Mr. Peck, of SunTrust Robinson Humphrey, was the first research analyst to set a public target on Twitter’s not-yet-public stock. But by the time the regulatory filing came out, he had already conducted what he described as several months’ worth of work: talking to industry contacts, marketers and others.

Still, going first wasn’t the aim, he said in an interview.

“It wasn’t the main reason we did it, but it was a nice sort of benefit,” Mr. Peck told DealBook.

Instead, he wanted to use what even he would concede was limited information to decide whether Twitter was a worthwhile investment. What he concluded was unambiguous: His note set a $50 price target for Twitter, more than double the $20.62 at which the company itself valued its stock in August.
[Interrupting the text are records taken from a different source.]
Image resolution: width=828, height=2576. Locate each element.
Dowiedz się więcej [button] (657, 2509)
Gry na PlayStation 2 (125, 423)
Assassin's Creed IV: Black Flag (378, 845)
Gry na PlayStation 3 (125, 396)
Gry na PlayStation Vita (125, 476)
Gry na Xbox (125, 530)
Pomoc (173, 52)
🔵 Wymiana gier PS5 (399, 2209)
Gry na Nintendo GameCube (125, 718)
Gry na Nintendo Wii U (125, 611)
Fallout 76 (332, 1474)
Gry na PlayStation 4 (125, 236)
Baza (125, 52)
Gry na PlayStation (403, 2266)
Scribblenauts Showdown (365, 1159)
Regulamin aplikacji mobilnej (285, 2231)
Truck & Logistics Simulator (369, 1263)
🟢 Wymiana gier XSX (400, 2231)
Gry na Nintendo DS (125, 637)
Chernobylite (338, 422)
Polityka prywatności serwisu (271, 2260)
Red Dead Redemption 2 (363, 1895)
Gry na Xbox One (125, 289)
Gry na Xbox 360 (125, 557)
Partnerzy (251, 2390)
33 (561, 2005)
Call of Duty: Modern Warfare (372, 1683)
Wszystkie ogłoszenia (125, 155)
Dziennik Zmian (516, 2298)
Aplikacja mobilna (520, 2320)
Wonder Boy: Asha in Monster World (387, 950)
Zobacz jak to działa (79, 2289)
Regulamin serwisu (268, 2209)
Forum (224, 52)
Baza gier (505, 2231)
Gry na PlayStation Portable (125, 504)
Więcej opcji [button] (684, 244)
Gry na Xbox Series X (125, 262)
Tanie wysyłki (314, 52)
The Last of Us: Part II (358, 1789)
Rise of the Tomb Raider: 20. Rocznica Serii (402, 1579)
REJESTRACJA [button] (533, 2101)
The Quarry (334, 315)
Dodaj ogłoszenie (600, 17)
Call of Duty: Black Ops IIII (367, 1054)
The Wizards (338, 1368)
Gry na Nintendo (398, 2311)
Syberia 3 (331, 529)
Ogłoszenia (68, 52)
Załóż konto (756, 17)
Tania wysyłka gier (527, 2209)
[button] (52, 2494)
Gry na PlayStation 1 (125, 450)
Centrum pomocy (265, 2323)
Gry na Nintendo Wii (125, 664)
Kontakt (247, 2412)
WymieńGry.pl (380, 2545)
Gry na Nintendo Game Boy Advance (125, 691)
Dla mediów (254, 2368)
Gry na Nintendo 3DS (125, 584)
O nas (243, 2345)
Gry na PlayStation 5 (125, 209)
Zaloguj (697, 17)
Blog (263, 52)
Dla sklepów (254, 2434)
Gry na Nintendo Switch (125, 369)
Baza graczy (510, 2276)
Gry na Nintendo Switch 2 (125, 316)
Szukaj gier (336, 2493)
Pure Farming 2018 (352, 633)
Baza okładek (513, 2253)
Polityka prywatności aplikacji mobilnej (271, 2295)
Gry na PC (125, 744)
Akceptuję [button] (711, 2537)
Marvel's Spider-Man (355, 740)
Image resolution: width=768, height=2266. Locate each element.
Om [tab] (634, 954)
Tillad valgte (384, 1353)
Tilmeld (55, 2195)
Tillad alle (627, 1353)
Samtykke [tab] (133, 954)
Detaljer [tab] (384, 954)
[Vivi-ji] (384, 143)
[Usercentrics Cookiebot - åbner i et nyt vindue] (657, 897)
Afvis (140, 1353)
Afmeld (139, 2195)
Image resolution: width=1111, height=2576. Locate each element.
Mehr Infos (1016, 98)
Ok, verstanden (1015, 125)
That would value the company at around $31 billion on a diluted basis, up from nearly $13 billion now.

For Mr. Peck, the decision was based on the sense that Twitter had room to grow. Despite recording a net loss for the 12 months through the end of June, the company has been spending significantly on new tools like Vine, a short-video platform, and MoPub, a big advertising exchange.

“It reminds me of Facebook when they had just rolled out a bunch of new products that hadn’t shown up in the financials yet,” he said in the interview. “I like to see those investments in the platform.”

In his note, Mr. Peck argues that Twitter is a unique platform that isn’t quite like Facebook. Instead, it lets users broadcast their interests, 140 characters at a time, while also conversing with others. And it supplements other media like TV, as users comment on TV shows like “Breaking Bad” in real time.